*** RECORD SET Section Begins ***

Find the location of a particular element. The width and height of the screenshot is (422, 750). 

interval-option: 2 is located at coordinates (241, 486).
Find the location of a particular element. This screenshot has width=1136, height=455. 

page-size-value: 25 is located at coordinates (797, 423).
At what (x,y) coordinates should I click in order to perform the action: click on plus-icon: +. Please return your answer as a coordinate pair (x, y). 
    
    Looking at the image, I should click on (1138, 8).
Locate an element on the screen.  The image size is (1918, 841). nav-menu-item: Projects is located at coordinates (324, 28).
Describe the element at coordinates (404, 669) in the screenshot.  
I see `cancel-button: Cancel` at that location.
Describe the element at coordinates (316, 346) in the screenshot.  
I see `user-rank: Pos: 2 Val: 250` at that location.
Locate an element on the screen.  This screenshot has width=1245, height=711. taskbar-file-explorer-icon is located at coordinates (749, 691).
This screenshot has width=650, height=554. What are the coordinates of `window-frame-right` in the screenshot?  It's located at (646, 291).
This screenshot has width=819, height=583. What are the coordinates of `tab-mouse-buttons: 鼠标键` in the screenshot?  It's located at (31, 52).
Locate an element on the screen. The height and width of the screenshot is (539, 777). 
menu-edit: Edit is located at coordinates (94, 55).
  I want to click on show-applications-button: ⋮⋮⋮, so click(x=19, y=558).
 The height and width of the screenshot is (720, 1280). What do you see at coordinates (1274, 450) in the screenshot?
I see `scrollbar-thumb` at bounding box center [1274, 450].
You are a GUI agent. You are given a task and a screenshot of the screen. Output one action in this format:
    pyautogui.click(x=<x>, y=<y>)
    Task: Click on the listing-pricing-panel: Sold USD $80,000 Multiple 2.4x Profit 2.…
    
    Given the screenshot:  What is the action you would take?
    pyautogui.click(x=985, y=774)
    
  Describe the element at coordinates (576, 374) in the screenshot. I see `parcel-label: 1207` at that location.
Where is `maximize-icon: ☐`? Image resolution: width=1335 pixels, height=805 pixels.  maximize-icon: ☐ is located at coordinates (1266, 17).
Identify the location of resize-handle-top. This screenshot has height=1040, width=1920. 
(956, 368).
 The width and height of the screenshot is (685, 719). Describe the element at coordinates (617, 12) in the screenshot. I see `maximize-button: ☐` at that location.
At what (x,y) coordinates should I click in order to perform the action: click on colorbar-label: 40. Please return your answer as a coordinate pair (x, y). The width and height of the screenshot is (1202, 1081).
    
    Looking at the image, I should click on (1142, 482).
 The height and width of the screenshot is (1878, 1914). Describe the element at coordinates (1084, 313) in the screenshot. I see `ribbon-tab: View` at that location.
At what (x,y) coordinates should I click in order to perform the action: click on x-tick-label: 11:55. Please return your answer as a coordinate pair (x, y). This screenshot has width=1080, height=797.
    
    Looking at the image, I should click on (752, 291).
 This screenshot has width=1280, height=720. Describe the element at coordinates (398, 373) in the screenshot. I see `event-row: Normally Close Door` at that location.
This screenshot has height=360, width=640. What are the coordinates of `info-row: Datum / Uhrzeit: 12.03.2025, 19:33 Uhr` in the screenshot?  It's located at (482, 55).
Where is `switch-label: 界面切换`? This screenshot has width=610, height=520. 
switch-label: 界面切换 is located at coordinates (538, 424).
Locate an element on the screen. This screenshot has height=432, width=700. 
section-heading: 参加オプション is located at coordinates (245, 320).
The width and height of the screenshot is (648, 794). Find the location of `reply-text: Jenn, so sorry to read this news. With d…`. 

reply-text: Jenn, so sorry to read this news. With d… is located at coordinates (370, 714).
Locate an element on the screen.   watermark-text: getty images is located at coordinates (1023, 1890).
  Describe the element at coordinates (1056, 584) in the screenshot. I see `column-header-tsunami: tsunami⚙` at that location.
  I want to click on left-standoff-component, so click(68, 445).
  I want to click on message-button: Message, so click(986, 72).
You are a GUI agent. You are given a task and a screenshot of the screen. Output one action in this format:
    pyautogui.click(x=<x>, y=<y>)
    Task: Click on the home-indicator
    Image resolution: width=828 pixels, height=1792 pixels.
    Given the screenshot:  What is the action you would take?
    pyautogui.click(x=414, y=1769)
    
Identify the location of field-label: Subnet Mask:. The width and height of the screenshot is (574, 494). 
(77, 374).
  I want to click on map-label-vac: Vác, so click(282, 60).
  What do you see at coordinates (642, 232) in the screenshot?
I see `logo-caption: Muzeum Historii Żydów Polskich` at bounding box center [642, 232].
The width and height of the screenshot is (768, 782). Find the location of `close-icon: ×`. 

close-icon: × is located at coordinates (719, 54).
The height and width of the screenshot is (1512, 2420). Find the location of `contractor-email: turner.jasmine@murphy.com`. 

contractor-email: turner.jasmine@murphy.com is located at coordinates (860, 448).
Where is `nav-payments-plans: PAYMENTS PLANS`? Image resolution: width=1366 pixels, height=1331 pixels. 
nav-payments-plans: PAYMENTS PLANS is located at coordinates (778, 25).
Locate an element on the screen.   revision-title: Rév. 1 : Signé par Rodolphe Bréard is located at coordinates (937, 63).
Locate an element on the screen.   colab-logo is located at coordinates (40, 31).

*** RECORD SET Section Ends ***

* [TASK ITEM]: Can you switch "Locate an element on the screen" to "Find an element on the screen" everywhere in the rows above and give them back with everything else unchanged?

* [RESULT OF THE EXERCISE]:
Find the location of a particular element. The width and height of the screenshot is (422, 750). 

interval-option: 2 is located at coordinates (241, 486).
Find the location of a particular element. This screenshot has width=1136, height=455. 

page-size-value: 25 is located at coordinates (797, 423).
At what (x,y) coordinates should I click in order to perform the action: click on plus-icon: +. Please return your answer as a coordinate pair (x, y). 
    
    Looking at the image, I should click on (1138, 8).
Find an element on the screen.  The image size is (1918, 841). nav-menu-item: Projects is located at coordinates (324, 28).
Describe the element at coordinates (404, 669) in the screenshot.  
I see `cancel-button: Cancel` at that location.
Describe the element at coordinates (316, 346) in the screenshot.  
I see `user-rank: Pos: 2 Val: 250` at that location.
Find an element on the screen.  This screenshot has width=1245, height=711. taskbar-file-explorer-icon is located at coordinates (749, 691).
This screenshot has width=650, height=554. What are the coordinates of `window-frame-right` in the screenshot?  It's located at (646, 291).
This screenshot has width=819, height=583. What are the coordinates of `tab-mouse-buttons: 鼠标键` in the screenshot?  It's located at (31, 52).
Find an element on the screen. The height and width of the screenshot is (539, 777). 
menu-edit: Edit is located at coordinates (94, 55).
  I want to click on show-applications-button: ⋮⋮⋮, so click(x=19, y=558).
 The height and width of the screenshot is (720, 1280). What do you see at coordinates (1274, 450) in the screenshot?
I see `scrollbar-thumb` at bounding box center [1274, 450].
You are a GUI agent. You are given a task and a screenshot of the screen. Output one action in this format:
    pyautogui.click(x=<x>, y=<y>)
    Task: Click on the listing-pricing-panel: Sold USD $80,000 Multiple 2.4x Profit 2.…
    
    Given the screenshot:  What is the action you would take?
    pyautogui.click(x=985, y=774)
    
  Describe the element at coordinates (576, 374) in the screenshot. I see `parcel-label: 1207` at that location.
Where is `maximize-icon: ☐`? Image resolution: width=1335 pixels, height=805 pixels.  maximize-icon: ☐ is located at coordinates (1266, 17).
Identify the location of resize-handle-top. This screenshot has height=1040, width=1920. 
(956, 368).
 The width and height of the screenshot is (685, 719). Describe the element at coordinates (617, 12) in the screenshot. I see `maximize-button: ☐` at that location.
At what (x,y) coordinates should I click in order to perform the action: click on colorbar-label: 40. Please return your answer as a coordinate pair (x, y). The width and height of the screenshot is (1202, 1081).
    
    Looking at the image, I should click on (1142, 482).
 The height and width of the screenshot is (1878, 1914). Describe the element at coordinates (1084, 313) in the screenshot. I see `ribbon-tab: View` at that location.
At what (x,y) coordinates should I click in order to perform the action: click on x-tick-label: 11:55. Please return your answer as a coordinate pair (x, y). This screenshot has width=1080, height=797.
    
    Looking at the image, I should click on (752, 291).
 This screenshot has width=1280, height=720. Describe the element at coordinates (398, 373) in the screenshot. I see `event-row: Normally Close Door` at that location.
This screenshot has height=360, width=640. What are the coordinates of `info-row: Datum / Uhrzeit: 12.03.2025, 19:33 Uhr` in the screenshot?  It's located at (482, 55).
Where is `switch-label: 界面切换`? This screenshot has width=610, height=520. 
switch-label: 界面切换 is located at coordinates (538, 424).
Find an element on the screen. This screenshot has height=432, width=700. 
section-heading: 参加オプション is located at coordinates (245, 320).
The width and height of the screenshot is (648, 794). Find the location of `reply-text: Jenn, so sorry to read this news. With d…`. 

reply-text: Jenn, so sorry to read this news. With d… is located at coordinates (370, 714).
Find an element on the screen.   watermark-text: getty images is located at coordinates (1023, 1890).
  Describe the element at coordinates (1056, 584) in the screenshot. I see `column-header-tsunami: tsunami⚙` at that location.
  I want to click on left-standoff-component, so click(68, 445).
  I want to click on message-button: Message, so click(986, 72).
You are a GUI agent. You are given a task and a screenshot of the screen. Output one action in this format:
    pyautogui.click(x=<x>, y=<y>)
    Task: Click on the home-indicator
    Image resolution: width=828 pixels, height=1792 pixels.
    Given the screenshot:  What is the action you would take?
    pyautogui.click(x=414, y=1769)
    
Identify the location of field-label: Subnet Mask:. The width and height of the screenshot is (574, 494). 
(77, 374).
  I want to click on map-label-vac: Vác, so click(282, 60).
  What do you see at coordinates (642, 232) in the screenshot?
I see `logo-caption: Muzeum Historii Żydów Polskich` at bounding box center [642, 232].
The width and height of the screenshot is (768, 782). Find the location of `close-icon: ×`. 

close-icon: × is located at coordinates (719, 54).
The height and width of the screenshot is (1512, 2420). Find the location of `contractor-email: turner.jasmine@murphy.com`. 

contractor-email: turner.jasmine@murphy.com is located at coordinates (860, 448).
Where is `nav-payments-plans: PAYMENTS PLANS`? Image resolution: width=1366 pixels, height=1331 pixels. 
nav-payments-plans: PAYMENTS PLANS is located at coordinates (778, 25).
Find an element on the screen.   revision-title: Rév. 1 : Signé par Rodolphe Bréard is located at coordinates (937, 63).
Find an element on the screen.   colab-logo is located at coordinates (40, 31).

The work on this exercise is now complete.